*Tasks to perform*:
(1) Answer these questions from the play review:
(a) According to the review, what is the larger point of Bastian's comedy?
(b) Who stops by to strike a deal?
(c) What does Lydia show no discomfort doing?
(2) Extend the play review with new writing that picks up after its final sentence.
--- start Reading text ---
For all of its blatant, exultant cynicism, Bastian’s comedy is remarkably good-natured and leaves us thrilled to see the bad guys win. The larger point is that evil is a matter of degrees. War, especially civil war, is the unspeakable offense. Three petty larcenists without moral pretensions bumming a ride on its coattails are forgivable parasites.

Not that all is perfect with this play. A lot is made of the stench of decaying bodies when a Yankee officer stops by to strike a deal. But no one else seems to mind. One might expect Noah and Jeremiah to have developed an immunity, but what about the Southern major who drops in? And, more to the point, what about Lydia? She not only ignores the odor, but shows not the slightest discomfort sifting through rotting flesh.
--- end Reading text ---
--- start Record excerpts ---
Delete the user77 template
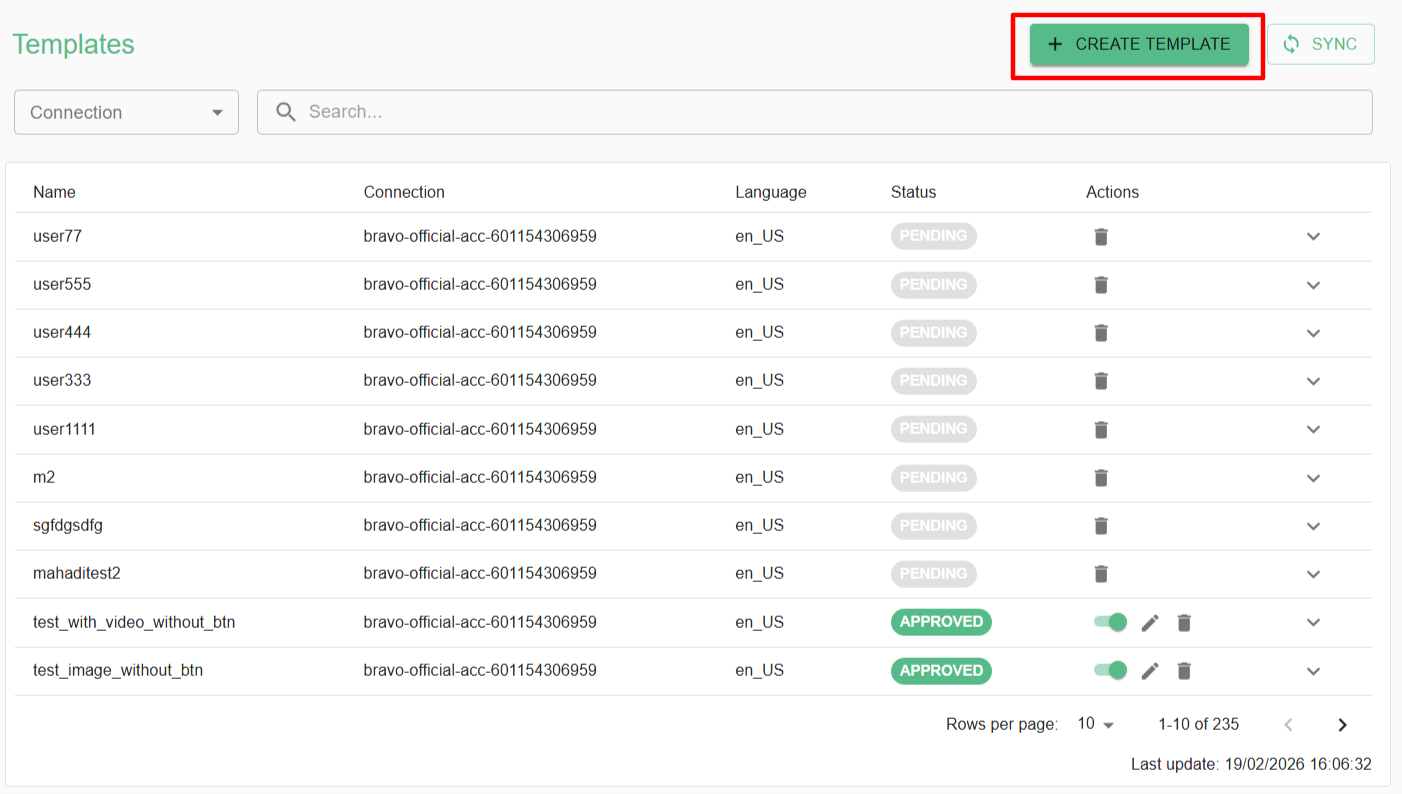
--- end Record excerpts ---
--- start Record excerpts ---
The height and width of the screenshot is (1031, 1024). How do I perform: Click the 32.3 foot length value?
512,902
--- end Record excerpts ---
*Task-by-task outputs*:
(1)
(a) Evil is a matter of degrees.
(b) A Yankee officer.
(c) Sifting through rotting flesh.

(2)
Martin Benson, who has made a fine satirical stew, is too sharp a director to let such implausibility sail by without a rationale, but if it’s there it can’t be found. It’s a peculiar oversight amid the ruthlessness and realism of a piece that doesn’t shy away from other graphic detail. True, the corpses on Cliff Faulkner’s pre-Victorian set (complete with candlestick footlights, a nice touch), do look like a heap of traumatized mannequins. But, given the theater’s small size, any greater verisimilitude might be too much to bear.

Production values are otherwise impeccable, from Shigeru Yaji’s ironic funeral black for the undertakers to Paulie Jenkins careful lighting transitions and, above all, Michael Roth’s subliminal music score--sporadic but chilling, the singular expression of horror at the goings-on.

Jonathan McMurtry’s Jeremiah is an archetypal predator--slow, rapacious, stoop-shouldered and uncompromising in his devotion to business. He has allegiance only to Noah, his son by a black mistress whom he sincerely loved. And Dominic Hoffman’s Noah makes it easy to see why. He is boyish and tall and brimming with appetites--a wide-eyed youth eager to embrace his sexuality along with life’s other surprises.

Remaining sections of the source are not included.